I am in the course because I’m curious how the course works. When you have a course the scale of this, what checks and balances are there? I’m sure there’s analytics behind the platform that describe how much time the viewer spends on each page. What’s really interesting is the students in the course – many of whom have professed to be excited for homework for the first time. I’m sure the vocal ones will be pumping the tires so to speak, and there will be many who are not excited for homework, or found that the first week was just a bit too much for them – those people we’ll never hear about, because they’ll just stop and do something else. The ones who are excited for homework (and no doubt will be a soundbite that Udacity uses over and over to legitimize their approach) are excited because they are motivated (some for the first time). They signed up, they chose this course because it suits their needs, and frankly, they should be excited and motivated. It’s not often higher education gives something away.

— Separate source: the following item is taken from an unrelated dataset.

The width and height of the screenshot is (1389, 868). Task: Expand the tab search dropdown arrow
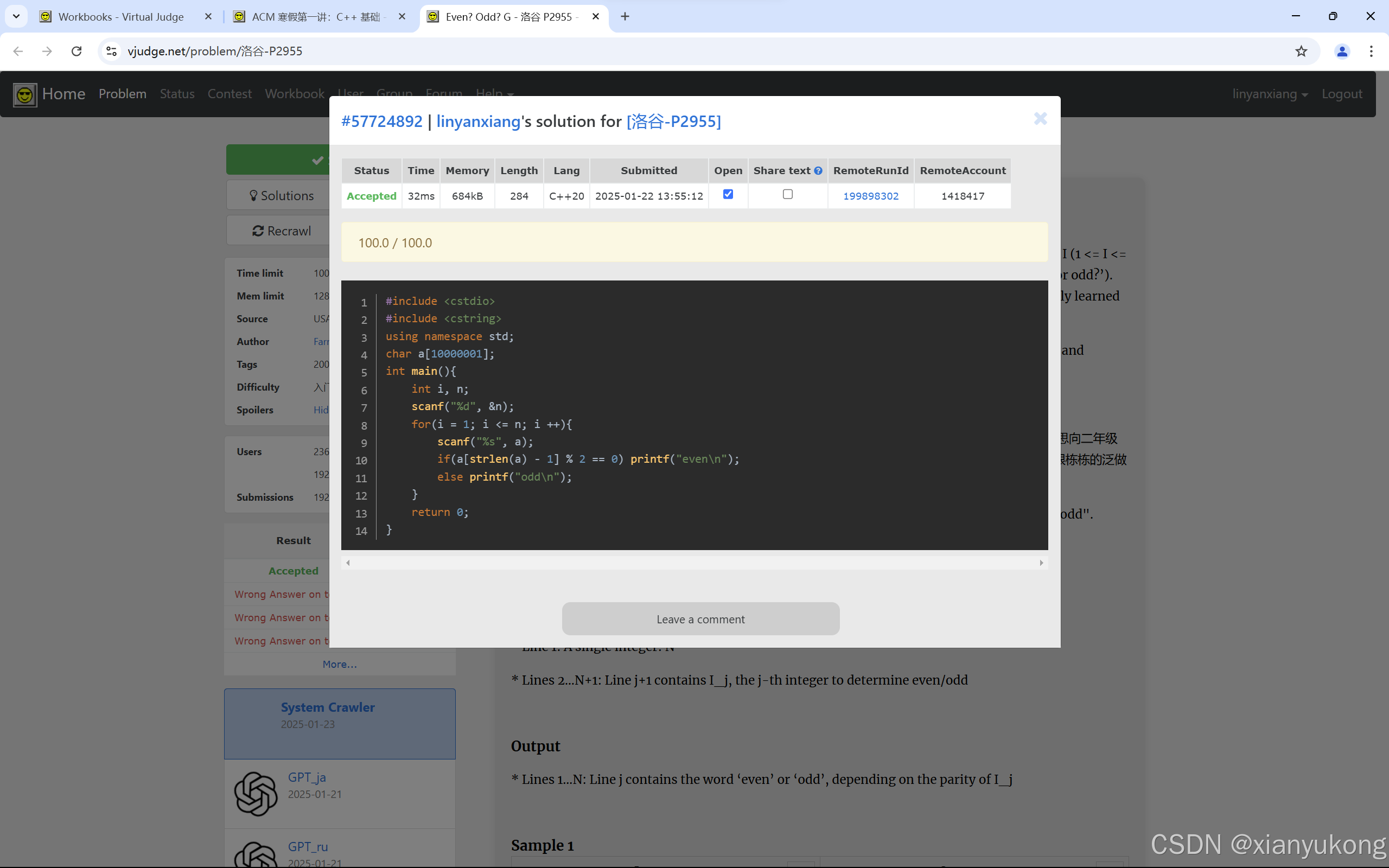16,17
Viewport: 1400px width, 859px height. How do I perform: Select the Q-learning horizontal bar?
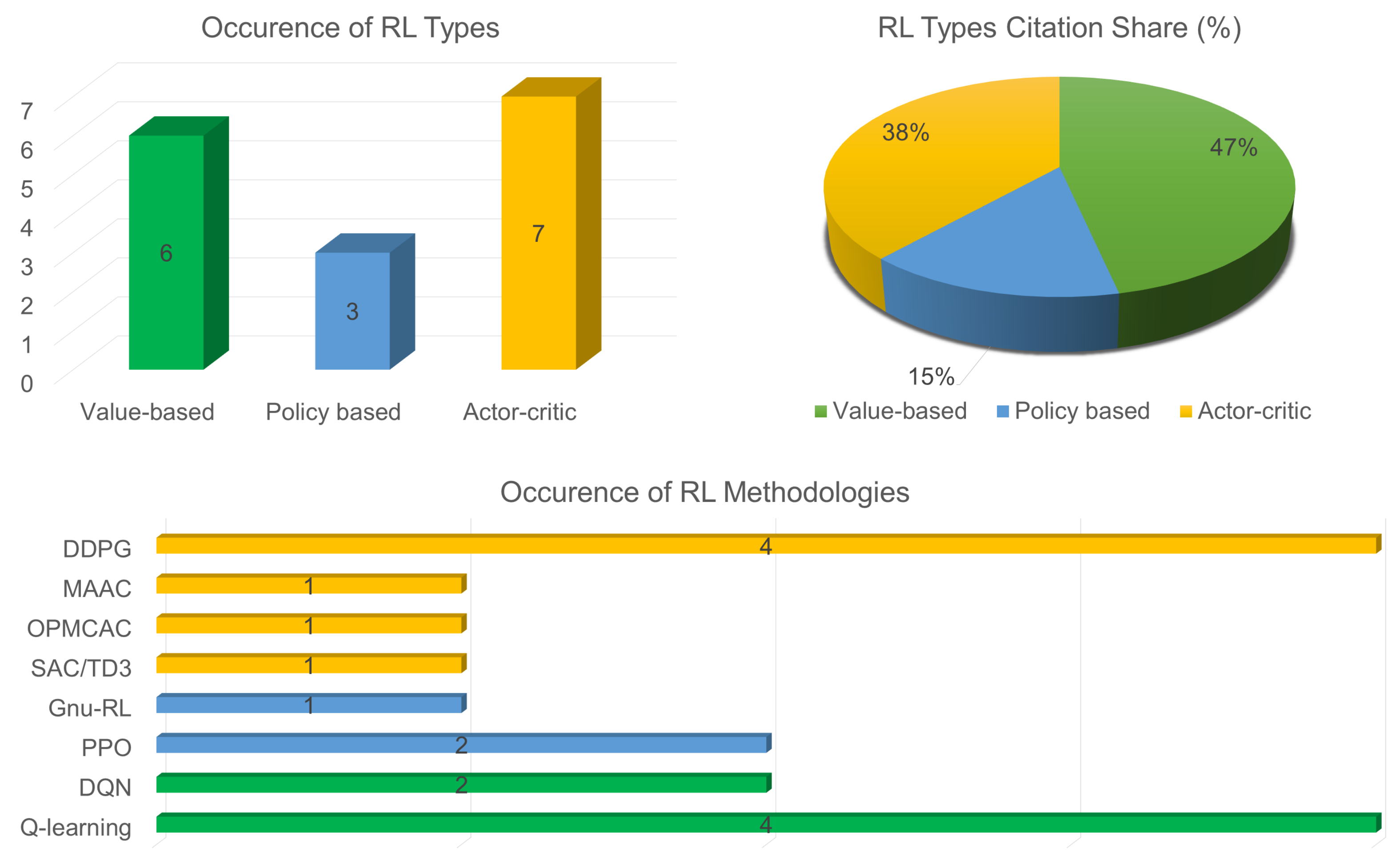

I haven’t done the homework yet, but here’s some criticisms of the videos, and general approaches to the teaching. For those not taking here’s how a week works – several topics are broken down into chunks – usually 5 to 8 minute videos interrupted by a quiz, then another video, then an example code chunk to write, which is the best part. While the videos are good, they do take up the whole screen, so YouTube in their infinite wisdom, obscures things drawn on the screen in the video with their branding, and controls (should you want to rewind). The production values for the course are par for education, which means they could be improved by a bumper at each end, with some visual written title to further accentuate what we’re watching.  As much as I like the instructors, I don’t think their two talking heads interlude, congratulating the student, is necessary. Your students should be motivated, they signed up, they are watching – wait to motivate us (and do it in an authentic way, not wooden as this video comes across). I think the course could be vastly improved if we could have the development window and the video at the same time – that way experimenting as the video explains. I understand that cognitively, it’s not ideal, but it would be useful to actually write out the code that’s being explained and run it.

My biggest peeve is that any work done in their interface is not downloadable – at least isn’t clearly downloadable. I wish I could take those example scripts and build on them. Again, this would save me time doing the homework… something I am not surprised I do not want to do. I guess it shows how much I value an essentially useless piece of paper that will be unlikely to be recognized anywhere as an accomplishment of anything. Another issue, while this isn’t a big problem, I know how to write a couple lines of Python – but shouldn’t I actually be taught early on how to write a whole python script? You know, something as a standalone file with a dot py extension? Isn’t that the point of this – and fundamental to the use of Python (and modularity in programming…)?

At best I see this as a replacement for HR training for some – so that labour costs can go down again (hiring laypeople who are just out of high school, then run them through a series of training courses over a few weeks to get them trained how you want the job to be done, with no transferability). Maybe that’s overly critical. Udacity’s model is clearly rooted in a very American approach to education, which as a whole is outdated and certainly ripe for revolution. That’s not Udacity’s fault in any way, but as long as jobs require degrees, this will not be socially transformational for the majority of the population – unless Udacity figures out the accreditation part of the deal.  Which I suspect will require some sort of money.

With all those criticisms aside, they’ve done an admirable job in developing a free course that seems to be scalable.  They do attend to ones needs, and are quick to respond to bugs and errors that are found. The community around CS101 is quite impressive for being about a week old, and that’s in part to the efforts of the Udacity community representatives.